Exercise directions: Reproduce each line of the following material verbatim, without any alteration.

Data supplied:

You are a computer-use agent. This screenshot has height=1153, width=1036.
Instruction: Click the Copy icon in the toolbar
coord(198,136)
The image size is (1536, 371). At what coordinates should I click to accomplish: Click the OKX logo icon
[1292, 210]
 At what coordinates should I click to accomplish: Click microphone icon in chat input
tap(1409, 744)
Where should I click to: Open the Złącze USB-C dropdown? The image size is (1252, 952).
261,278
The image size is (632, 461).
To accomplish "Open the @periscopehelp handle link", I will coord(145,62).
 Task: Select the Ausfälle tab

Answer to the task:
You are a computer-use agent. This screenshot has height=1153, width=1036.
Instruction: Click the Copy icon in the toolbar
coord(198,136)
The image size is (1536, 371). At what coordinates should I click to accomplish: Click the OKX logo icon
[1292, 210]
 At what coordinates should I click to accomplish: Click microphone icon in chat input
tap(1409, 744)
Where should I click to: Open the Złącze USB-C dropdown? The image size is (1252, 952).
261,278
The image size is (632, 461).
To accomplish "Open the @periscopehelp handle link", I will coord(145,62).
 Task: Select the Ausfälle tab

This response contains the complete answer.